EXTRACTED INFORMATION section start
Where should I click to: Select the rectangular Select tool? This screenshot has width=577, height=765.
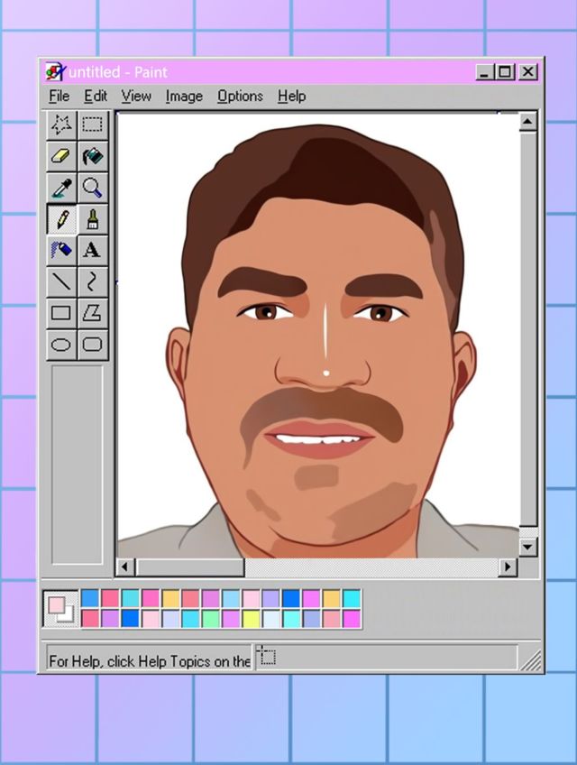(92, 125)
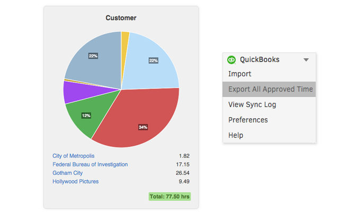Select Import from the QuickBooks menu
This screenshot has height=212, width=339.
(239, 74)
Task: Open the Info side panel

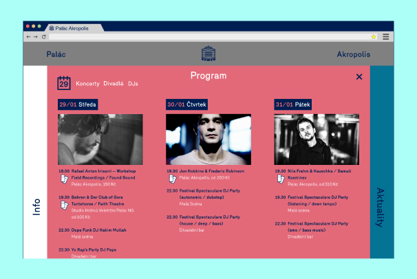Action: pos(35,206)
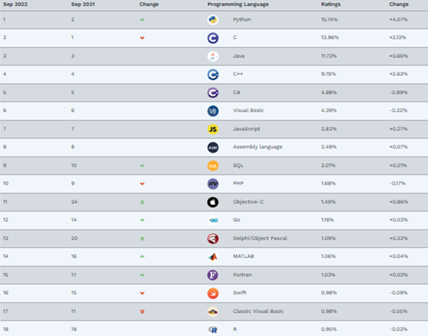Click the JavaScript JS icon

[x=212, y=129]
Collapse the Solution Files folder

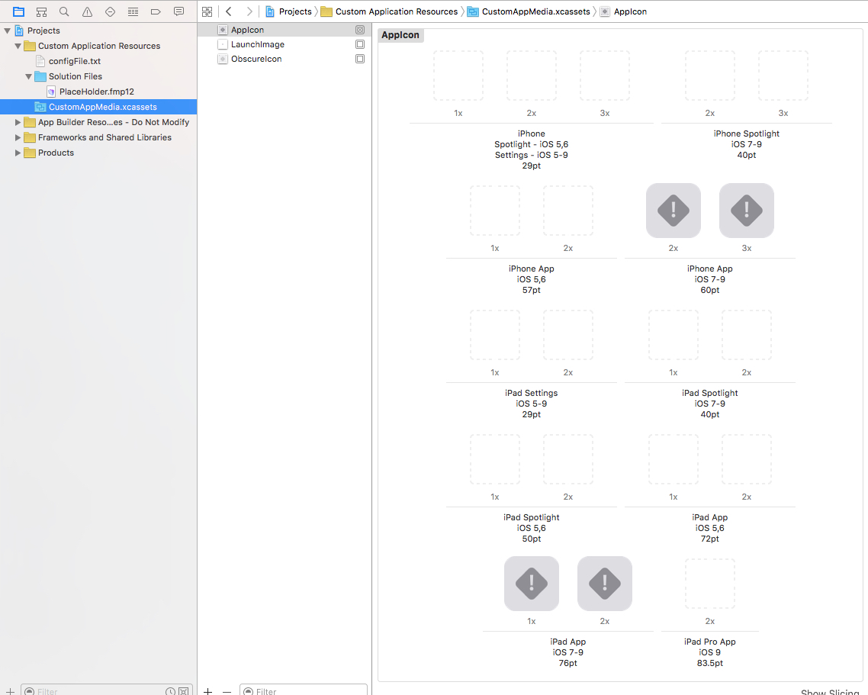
EXTRACTED INFORMATION section end
- _EXERCISE GOAL_
Set down every record exactly, without the pictures.

- _TASK RESULT_
Where should I click to: Select the rectangular Select tool? This screenshot has width=577, height=765.
(92, 125)
Select Import from the QuickBooks menu
This screenshot has height=212, width=339.
(239, 74)
Task: Open the Info side panel

Action: pos(35,206)
Click the JavaScript JS icon

[x=212, y=129]
Collapse the Solution Files folder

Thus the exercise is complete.